WORK REQUIRED.
From the listing below, reproduce word for word the part that opens with the line containing "Click the drag" and closes with the line containing "Given: Collapse the Spark 8 Pro (KG8) group"; reproduce nothing else.

INPUT FOR THIS TASK.
»»
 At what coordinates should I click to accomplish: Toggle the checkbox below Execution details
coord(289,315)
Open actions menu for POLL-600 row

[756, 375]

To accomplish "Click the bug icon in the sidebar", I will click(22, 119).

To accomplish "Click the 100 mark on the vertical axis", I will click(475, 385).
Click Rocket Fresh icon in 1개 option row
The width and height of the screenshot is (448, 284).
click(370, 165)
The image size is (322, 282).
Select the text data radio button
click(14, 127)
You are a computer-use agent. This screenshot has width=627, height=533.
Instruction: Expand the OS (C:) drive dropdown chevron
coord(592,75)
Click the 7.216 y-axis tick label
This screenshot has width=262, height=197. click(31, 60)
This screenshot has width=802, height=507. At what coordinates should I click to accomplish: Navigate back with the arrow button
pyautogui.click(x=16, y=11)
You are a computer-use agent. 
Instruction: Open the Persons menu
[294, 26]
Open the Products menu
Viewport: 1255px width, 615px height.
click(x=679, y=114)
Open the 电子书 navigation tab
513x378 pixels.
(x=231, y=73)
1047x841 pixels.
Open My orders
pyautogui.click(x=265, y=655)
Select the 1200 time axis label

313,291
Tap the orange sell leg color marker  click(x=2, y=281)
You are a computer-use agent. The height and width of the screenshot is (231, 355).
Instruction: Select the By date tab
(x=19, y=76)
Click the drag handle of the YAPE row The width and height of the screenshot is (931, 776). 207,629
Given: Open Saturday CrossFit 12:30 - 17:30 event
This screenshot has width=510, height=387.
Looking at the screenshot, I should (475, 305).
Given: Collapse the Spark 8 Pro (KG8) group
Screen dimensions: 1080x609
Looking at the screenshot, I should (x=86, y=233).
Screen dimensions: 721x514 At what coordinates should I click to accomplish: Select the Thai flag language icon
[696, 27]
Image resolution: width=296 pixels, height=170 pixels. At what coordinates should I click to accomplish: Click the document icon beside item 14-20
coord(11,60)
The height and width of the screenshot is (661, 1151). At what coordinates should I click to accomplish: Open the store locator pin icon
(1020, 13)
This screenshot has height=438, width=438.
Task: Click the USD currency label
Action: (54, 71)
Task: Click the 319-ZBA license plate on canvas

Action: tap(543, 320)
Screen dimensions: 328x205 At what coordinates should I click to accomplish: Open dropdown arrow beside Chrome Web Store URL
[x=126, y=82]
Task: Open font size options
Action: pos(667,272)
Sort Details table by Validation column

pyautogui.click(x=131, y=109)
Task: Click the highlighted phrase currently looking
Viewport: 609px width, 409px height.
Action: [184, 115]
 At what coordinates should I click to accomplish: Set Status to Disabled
««
SOLUTION FOR THIS PROBLEM.
Click the drag handle of the YAPE row The width and height of the screenshot is (931, 776). 207,629
Given: Open Saturday CrossFit 12:30 - 17:30 event
This screenshot has width=510, height=387.
Looking at the screenshot, I should (475, 305).
Given: Collapse the Spark 8 Pro (KG8) group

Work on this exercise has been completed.